*** Фрагмент текста ***
«Пространство режиссуры» 2008 года было идеальным фестивалем (см. «ПТЖ» № 51). Структура, придуманная О. Лоевским и Б. Мильграмом (ведущие актеры, режиссеры, критики выбирают по одному принципиальному для себя спектаклю и аргументируют свой выбор), режиссерский словарь (в прошлый раз обсуждали термин «композиция»), ключевая режиссерская фигура, которой посвящен отдельный день (в прошлый раз это был Станиславский), присутствие режиссерского цеха, который обсуждает спектакли (не критики обсуждали в 2008-м, режиссеры!) — словом, все показалось мне тогда идеальным. Компактным, содержательным, насыщенным.
Естественно, судьба идеала трагична, он не может оставаться самим собой. Достигнув совершенства в самом своем начале, второе «Пространство режиссуры» вышло опять же компактным, содержательным, насыщенным, но несколько менее собранным и менее принципиальным. В сферу идеального вторглось немало привходящих предлагаемых обстоятельств.
Мильграм стал министром культуры Пермского края и пристально заниматься фестивалем не может.
Лоевский все время куда-то едет, собирает, проводит, а не сидит в Перми, дожидаясь приемных часов Мильграма, чтобы подробно обсудить концепцию, приглашенных и т. д.
*** Исходные материалы ***
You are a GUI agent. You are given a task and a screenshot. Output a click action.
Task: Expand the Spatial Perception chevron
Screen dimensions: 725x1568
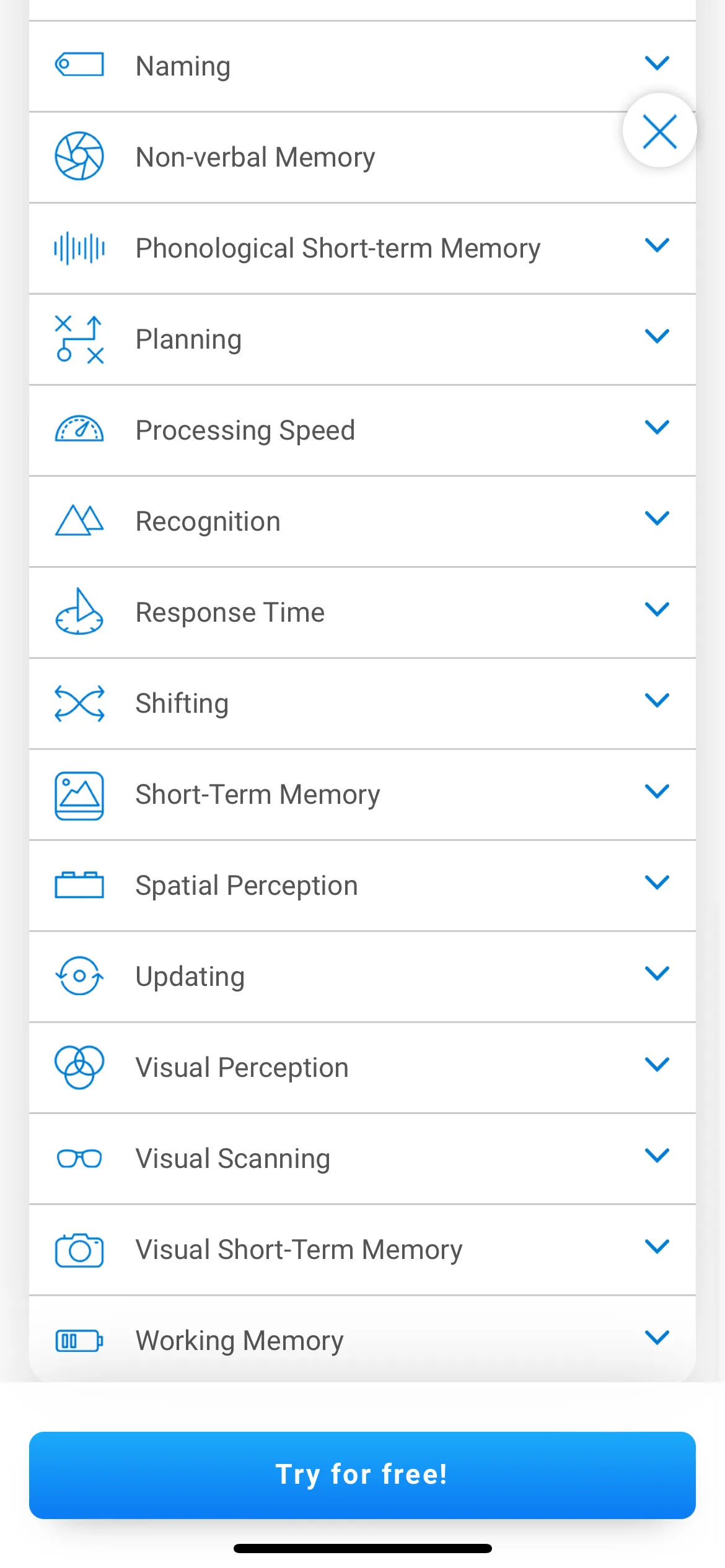657,882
***
- Задания к упражнению -
1. Ответьте по тексту о фестивале «Пространство режиссуры» на три вопроса:
(a) Какой термин режиссерского словаря обсуждали в прошлый раз?
(b) Какой режиссерской фигуре был посвящен отдельный день в прошлый раз?
(c) Какую должность занял Мильграм?
2. Назовите всех людей, упомянутых по имени в тексте о фестивале «Пространство режиссуры».
3. Продолжите, пожалуйста, текст о фестивале «Пространство режиссуры» с того места, где он заканчивается.

- Ответы к заданиям -
1.
(a) «Композиция».
(b) Станиславскому.
(c) Министр культуры Пермского края.

2. О. Лоевский, Б. Мильграм, Станиславский.

3.
В Перми, напротив, сидит Э. Бояков, нынешний советник губернатора Пермского края, ему не надо ждать приемных часов министра Мильграма, и, естественно, влияние Боякова на программу фестиваля явственно ощущалось (например, лекции почему-то читал Р. Маликов — фигура явно несоразмерная замаху фестиваля на VIPов мирового театра).
К тому же идет Год Франции в России, программа в основном была французской, и наши цеховые проблемы обсуждались на фоне французских спектаклей.
Вот что было неизменным — это бабье лето, солнечная теплая погода днем и морозец ночью, та же гостиница и — не поверите — у меня лично тот же номер с пухлыми амурами на стенке. Увидела их милые мордашки и решила, что должно повториться профессиональное счастье двухлетней давности в этом же пространстве. Режиссуры.
На сей раз выбор был таким.
Режиссер Борис Мильграм: «Реквием», пьеса и постановка Ханоха Левина (Камерный театр из ТельАвива).
Критик Олег Лоевский: «Жизнь человека» Бориса Мильграма (Пермский Театр-Театр).
Актриса Валери Древиль: «Наш террор» французской труппы Театр D’ores et deja и Национального театра «Ля Колин».
Критик Жан-Пьер Тибода: «Хиросима, любовь моя» Кристин Летайер. Театр Vidi (Лозанна, Швейцария). Режиссер Дмитрий Черняков: «Соня» Алвиса Херманиса (Рижский Новый театр).
Продюсер Эдуард Бояков: «Пиноккио» Жоэля Помра (Театр «Практика»).
Началось с лаборатории «Молодая режиссура и профессиональный театр» О. Лоевского, в которой на сей раз появились новшества. Раньше выпускники режиссерских мастерских делали разные отрывки — что пожелаете. В этом году экспериментальному курсу Е. Каменьковича и Д. Крымова (художники и режиссеры учатся вместе) было предложено выбрать что-то французское, они выбрали пьесу Матея Вишняка «История медведей панда, рассказанная одним саксофонистом, у которого имеется подружка во Франкфурте», поделили между собой сцены путем жеребьевки (каждый режиссер в паре с художником) — и разбрелись по разным пространствам театра.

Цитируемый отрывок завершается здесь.